The sequence above initializes project state, creates feature slices, reviews a small batch in parallel, inspects a finding, generates one patch attempt, and turns that attempt into a draft PR only when you explicitly ask for it. Expect .clawpatch/ artifacts to appear in the repo root, along with logs and report files that make the workflow resumable.

Pros and Cons of clawpatch

Pros:

  • Stateful findings pipeline keeps review, triage, patching, and revalidation tied to durable records instead of transient comments.
  • Strong monorepo support covers workspace packages, nested apps, and project metadata from Nx, Turborepo, Gradle, Maven, and .NET solutions.
  • Strict provider schema handling reduces ambiguity in model output and makes failures visible early.
  • Safe patch boundaries separate review from editing, and editing from commit or PR creation.
  • Useful CI output supports Markdown reports and JSON-shaped summaries that can feed automation.
  • Provider flexibility lets teams swap between local Codex, ACP-compatible agents, Grok Build, OpenCode, or mock providers for testing.

Cons:

  • Early CLI status means the feature set is still maturing, and deeper framework mappers are explicitly listed as next steps.
  • Manual review is still required after fix, so clawpatch is not an unattended auto-merge system.
  • Local agent dependency can be a blocker if your environment does not permit Codex or another compatible provider.
  • Stateful repo artifacts add .clawpatch/ files that teams need to understand and ignore appropriately.
  • Heuristic mapping is not omniscient; unusual architectures or heavily generated code can still need human guidance.

Getting Started with clawpatch

pnpm add -g clawpatch
clawpatch doctor
clawpatch init
clawpatch map
clawpatch review --limit 3

That install path gives you the global CLI, checks that the configured provider is available, and writes the initial .clawpatch/ state into the repo. If you are using the local Codex provider, set CLAWPATCH_CODEX_SANDBOX when you need a specific sandbox mode, then run clawpatch review or clawpatch ci on a branch with real changes.

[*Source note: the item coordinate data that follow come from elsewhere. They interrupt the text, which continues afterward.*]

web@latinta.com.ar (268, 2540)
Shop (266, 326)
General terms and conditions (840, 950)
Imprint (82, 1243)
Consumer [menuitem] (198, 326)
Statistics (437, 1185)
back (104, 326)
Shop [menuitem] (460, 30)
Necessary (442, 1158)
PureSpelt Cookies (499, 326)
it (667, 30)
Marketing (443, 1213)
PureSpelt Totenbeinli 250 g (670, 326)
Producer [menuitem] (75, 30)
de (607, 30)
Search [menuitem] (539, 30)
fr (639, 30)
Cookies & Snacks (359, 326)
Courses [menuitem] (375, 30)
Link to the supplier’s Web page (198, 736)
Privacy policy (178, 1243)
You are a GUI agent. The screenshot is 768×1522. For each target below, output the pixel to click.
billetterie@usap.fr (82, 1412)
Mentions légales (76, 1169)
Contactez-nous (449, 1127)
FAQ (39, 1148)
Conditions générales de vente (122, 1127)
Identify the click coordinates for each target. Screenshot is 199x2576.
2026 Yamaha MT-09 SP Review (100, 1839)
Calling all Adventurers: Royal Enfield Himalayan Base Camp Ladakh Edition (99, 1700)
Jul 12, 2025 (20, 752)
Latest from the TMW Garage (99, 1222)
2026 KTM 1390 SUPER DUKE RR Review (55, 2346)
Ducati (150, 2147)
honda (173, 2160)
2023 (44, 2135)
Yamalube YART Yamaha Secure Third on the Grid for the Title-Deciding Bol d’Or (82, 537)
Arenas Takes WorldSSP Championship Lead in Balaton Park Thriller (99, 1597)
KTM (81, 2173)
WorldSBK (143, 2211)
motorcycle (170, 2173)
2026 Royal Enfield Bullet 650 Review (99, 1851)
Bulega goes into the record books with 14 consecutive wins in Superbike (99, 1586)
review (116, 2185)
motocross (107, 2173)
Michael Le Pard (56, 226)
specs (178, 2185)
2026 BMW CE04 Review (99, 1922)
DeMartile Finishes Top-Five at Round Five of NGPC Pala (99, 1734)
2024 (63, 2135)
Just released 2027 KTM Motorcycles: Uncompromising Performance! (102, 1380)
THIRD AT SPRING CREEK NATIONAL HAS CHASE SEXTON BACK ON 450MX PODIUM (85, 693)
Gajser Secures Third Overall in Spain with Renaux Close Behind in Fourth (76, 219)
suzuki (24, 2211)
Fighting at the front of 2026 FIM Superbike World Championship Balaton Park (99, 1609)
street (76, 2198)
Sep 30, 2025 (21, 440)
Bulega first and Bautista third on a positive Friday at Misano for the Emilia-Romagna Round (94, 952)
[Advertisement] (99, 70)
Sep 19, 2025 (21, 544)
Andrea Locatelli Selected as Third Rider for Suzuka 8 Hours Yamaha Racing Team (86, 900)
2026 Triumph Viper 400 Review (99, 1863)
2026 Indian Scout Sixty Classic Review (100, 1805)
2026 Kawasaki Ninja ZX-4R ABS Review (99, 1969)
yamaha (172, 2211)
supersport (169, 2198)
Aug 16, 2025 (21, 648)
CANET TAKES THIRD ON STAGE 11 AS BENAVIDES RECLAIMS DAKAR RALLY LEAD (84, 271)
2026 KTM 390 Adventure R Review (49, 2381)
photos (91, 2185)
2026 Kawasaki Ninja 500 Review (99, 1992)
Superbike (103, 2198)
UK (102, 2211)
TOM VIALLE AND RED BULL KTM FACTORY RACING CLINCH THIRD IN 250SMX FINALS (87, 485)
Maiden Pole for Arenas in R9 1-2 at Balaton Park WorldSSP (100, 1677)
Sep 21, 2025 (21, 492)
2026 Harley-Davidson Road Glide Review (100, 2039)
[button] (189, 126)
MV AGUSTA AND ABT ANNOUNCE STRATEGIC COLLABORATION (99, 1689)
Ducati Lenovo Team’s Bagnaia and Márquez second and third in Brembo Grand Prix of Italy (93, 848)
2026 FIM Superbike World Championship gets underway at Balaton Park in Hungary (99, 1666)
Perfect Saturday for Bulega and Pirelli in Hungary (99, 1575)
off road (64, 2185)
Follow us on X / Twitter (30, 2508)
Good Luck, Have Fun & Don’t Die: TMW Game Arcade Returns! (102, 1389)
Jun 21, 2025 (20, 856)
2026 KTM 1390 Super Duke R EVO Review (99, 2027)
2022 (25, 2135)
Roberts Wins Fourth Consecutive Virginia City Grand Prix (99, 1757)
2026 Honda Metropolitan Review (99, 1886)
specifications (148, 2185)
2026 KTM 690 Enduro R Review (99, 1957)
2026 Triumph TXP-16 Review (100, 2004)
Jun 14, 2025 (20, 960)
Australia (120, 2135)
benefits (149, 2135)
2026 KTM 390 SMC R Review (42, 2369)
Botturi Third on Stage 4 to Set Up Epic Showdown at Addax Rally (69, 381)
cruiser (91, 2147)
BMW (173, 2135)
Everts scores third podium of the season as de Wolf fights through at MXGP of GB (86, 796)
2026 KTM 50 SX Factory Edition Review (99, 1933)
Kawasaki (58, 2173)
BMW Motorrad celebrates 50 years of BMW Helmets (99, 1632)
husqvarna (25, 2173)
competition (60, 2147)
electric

For source installs, the repo also supports pnpm install, pnpm build, and pnpm link --global. That is the route to use if you want to hack on clawpatch itself or pin a local checkout while testing provider behavior.

Verdict

clawpatch is the strongest option for review-first, patch-later automation when you want local state, explicit validation, and broad monorepo support without handing the workflow to a hosted SaaS. Its biggest strength is the auditable feature/finding/patch model; its main caveat is that fix still needs human review. If you want controlled AI-assisted code review, clawpatch is worth adopting.